Your answer should be the entries, repeated exactly.

--*--

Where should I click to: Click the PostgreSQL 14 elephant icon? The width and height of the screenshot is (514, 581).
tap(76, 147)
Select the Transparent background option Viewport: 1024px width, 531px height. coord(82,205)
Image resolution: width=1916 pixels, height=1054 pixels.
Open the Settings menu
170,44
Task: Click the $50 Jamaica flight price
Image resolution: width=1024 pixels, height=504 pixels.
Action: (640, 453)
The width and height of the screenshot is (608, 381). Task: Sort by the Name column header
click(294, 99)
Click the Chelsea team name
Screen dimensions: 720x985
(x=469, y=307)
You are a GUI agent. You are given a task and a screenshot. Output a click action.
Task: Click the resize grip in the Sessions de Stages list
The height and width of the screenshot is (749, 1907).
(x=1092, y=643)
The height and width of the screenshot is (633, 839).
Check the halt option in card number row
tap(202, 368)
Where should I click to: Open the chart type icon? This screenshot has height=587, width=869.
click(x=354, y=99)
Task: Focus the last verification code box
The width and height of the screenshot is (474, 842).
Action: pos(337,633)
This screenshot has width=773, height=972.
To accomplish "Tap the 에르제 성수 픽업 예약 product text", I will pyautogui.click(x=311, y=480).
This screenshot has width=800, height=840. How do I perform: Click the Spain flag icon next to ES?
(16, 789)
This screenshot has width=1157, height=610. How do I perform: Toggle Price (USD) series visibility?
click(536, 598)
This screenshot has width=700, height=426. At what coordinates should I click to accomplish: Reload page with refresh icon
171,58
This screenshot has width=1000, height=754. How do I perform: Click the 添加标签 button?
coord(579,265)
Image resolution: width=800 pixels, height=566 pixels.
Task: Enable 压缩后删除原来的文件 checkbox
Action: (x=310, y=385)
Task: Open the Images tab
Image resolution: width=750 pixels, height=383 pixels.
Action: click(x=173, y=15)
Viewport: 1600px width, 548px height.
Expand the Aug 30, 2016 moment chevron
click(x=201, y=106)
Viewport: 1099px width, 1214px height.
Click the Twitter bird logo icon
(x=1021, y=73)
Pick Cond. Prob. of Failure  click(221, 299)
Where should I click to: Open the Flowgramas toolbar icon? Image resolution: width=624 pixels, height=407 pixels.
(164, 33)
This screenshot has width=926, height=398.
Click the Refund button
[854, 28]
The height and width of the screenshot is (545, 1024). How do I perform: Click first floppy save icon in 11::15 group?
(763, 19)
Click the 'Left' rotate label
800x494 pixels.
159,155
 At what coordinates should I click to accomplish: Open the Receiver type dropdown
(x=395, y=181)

--*--

- [Exercise output]
Where should I click to: Click the PostgreSQL 14 elephant icon? The width and height of the screenshot is (514, 581).
tap(76, 147)
Select the Transparent background option Viewport: 1024px width, 531px height. coord(82,205)
Image resolution: width=1916 pixels, height=1054 pixels.
Open the Settings menu
170,44
Task: Click the $50 Jamaica flight price
Image resolution: width=1024 pixels, height=504 pixels.
Action: (640, 453)
The width and height of the screenshot is (608, 381). Task: Sort by the Name column header
click(294, 99)
Click the Chelsea team name
Screen dimensions: 720x985
(x=469, y=307)
You are a GUI agent. You are given a task and a screenshot. Output a click action.
Task: Click the resize grip in the Sessions de Stages list
The height and width of the screenshot is (749, 1907).
(x=1092, y=643)
The height and width of the screenshot is (633, 839).
Check the halt option in card number row
tap(202, 368)
Where should I click to: Open the chart type icon? This screenshot has height=587, width=869.
click(x=354, y=99)
Task: Focus the last verification code box
The width and height of the screenshot is (474, 842).
Action: pos(337,633)
This screenshot has width=773, height=972.
To accomplish "Tap the 에르제 성수 픽업 예약 product text", I will pyautogui.click(x=311, y=480).
This screenshot has width=800, height=840. How do I perform: Click the Spain flag icon next to ES?
(16, 789)
This screenshot has width=1157, height=610. How do I perform: Toggle Price (USD) series visibility?
click(536, 598)
This screenshot has width=700, height=426. At what coordinates should I click to accomplish: Reload page with refresh icon
171,58
This screenshot has width=1000, height=754. How do I perform: Click the 添加标签 button?
coord(579,265)
Image resolution: width=800 pixels, height=566 pixels.
Task: Enable 压缩后删除原来的文件 checkbox
Action: (x=310, y=385)
Task: Open the Images tab
Image resolution: width=750 pixels, height=383 pixels.
Action: click(x=173, y=15)
Viewport: 1600px width, 548px height.
Expand the Aug 30, 2016 moment chevron
click(x=201, y=106)
Viewport: 1099px width, 1214px height.
Click the Twitter bird logo icon
(x=1021, y=73)
Pick Cond. Prob. of Failure  click(221, 299)
Where should I click to: Open the Flowgramas toolbar icon? Image resolution: width=624 pixels, height=407 pixels.
(164, 33)
This screenshot has width=926, height=398.
Click the Refund button
[854, 28]
The height and width of the screenshot is (545, 1024). How do I perform: Click first floppy save icon in 11::15 group?
(763, 19)
Click the 'Left' rotate label
800x494 pixels.
159,155
 At what coordinates should I click to accomplish: Open the Receiver type dropdown
(x=395, y=181)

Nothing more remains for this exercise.